Figure 3.

Development of the “ideal” vaccine for COVID-19 depicted by concentric circles converging to the target. Normally, development occurs in three discrete phases: Research and Development (R&D) involving platform selection, designing targets (e.g. whether that might be selection of an RNA sequence and decisions on nucleoside substitutions, lipid nanoparticle (LNP) formulation, etc, or decisions on how to create a live-attenuated viral preparation) and preclinical testing in vitro in cell culture and in vivo in animals. For SARS-CoV-2 R&D, some of the animal models used are transgenic mice that overexpress the Spike-binding protein ACE-2, Syrian hamsters, ferrets, and non-human primates (NHPs). If encouraging results are apparent in the preclinical phase (indicated by various parameters in green boxes), the candidate vaccine is taken to the second phase, which consists of testing in human volunteers in three stages of clinical trials (Phase I, Phase II, and Phase III).
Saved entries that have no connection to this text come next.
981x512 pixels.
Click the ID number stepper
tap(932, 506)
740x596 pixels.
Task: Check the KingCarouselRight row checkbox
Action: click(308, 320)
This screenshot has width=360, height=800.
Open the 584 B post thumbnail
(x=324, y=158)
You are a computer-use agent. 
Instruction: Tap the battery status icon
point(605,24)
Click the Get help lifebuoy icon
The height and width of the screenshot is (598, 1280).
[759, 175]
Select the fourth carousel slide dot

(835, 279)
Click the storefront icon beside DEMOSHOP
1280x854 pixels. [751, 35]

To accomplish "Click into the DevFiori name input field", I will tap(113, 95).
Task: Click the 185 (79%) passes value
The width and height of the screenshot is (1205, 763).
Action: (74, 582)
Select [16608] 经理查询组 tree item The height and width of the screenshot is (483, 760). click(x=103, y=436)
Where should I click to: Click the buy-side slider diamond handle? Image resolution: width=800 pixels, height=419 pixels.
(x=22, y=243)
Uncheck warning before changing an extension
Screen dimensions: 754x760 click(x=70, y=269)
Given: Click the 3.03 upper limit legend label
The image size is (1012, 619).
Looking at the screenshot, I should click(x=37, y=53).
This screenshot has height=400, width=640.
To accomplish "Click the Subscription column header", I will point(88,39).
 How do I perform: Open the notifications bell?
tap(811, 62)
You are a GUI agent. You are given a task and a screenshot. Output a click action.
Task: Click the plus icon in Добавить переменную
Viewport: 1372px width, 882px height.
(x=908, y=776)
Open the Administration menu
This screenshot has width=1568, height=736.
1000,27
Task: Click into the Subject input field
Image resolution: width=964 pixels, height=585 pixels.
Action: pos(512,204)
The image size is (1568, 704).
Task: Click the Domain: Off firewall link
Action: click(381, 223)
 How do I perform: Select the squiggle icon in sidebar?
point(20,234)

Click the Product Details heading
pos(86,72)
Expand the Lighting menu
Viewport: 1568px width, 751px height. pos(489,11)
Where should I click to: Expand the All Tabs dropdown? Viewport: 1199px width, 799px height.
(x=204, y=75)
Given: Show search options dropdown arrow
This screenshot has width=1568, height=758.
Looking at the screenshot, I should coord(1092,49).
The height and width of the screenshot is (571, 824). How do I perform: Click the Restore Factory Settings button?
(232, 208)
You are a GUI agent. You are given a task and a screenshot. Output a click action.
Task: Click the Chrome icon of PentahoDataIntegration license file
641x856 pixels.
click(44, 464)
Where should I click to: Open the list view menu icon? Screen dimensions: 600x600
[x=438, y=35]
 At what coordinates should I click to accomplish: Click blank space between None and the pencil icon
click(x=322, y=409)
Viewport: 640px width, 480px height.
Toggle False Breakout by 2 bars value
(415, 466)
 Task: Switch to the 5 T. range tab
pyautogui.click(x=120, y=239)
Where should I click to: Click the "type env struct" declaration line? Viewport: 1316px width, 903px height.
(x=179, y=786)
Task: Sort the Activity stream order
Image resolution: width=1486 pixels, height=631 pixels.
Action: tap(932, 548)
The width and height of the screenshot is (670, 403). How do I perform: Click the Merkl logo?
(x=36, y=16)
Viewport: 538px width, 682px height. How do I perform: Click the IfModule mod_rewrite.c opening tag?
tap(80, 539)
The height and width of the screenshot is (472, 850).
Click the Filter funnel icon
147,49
These may be concatenated to expedite approval (e.g. Phase II/III). Due to the pandemic nature of COVID-19, both these outer concentric phases are being pursued simultaneously under expedited approvals with potential for emergency use authorizations. If, and only when, vaccine safety and efficacy is achieved in human volunteers, the logistical operations become the major hurdles to ensure worldwide distribution in a coordinated and inter-connected manner (manufacturing, supply chain distribution, storage, etc.). Vaccine candidates that do not achieve satisfactory results in clinical trials, due to various factors shown in the red boxes, will be dropped from further development. ADE, antibody-dependent enhancement; ADCC, antibody-dependent cellular cytotoxicity; CDC, complement-dependent cellular cytotoxicity; VAERD, vaccine-associated enhanced respiratory disease; AE, adverse event.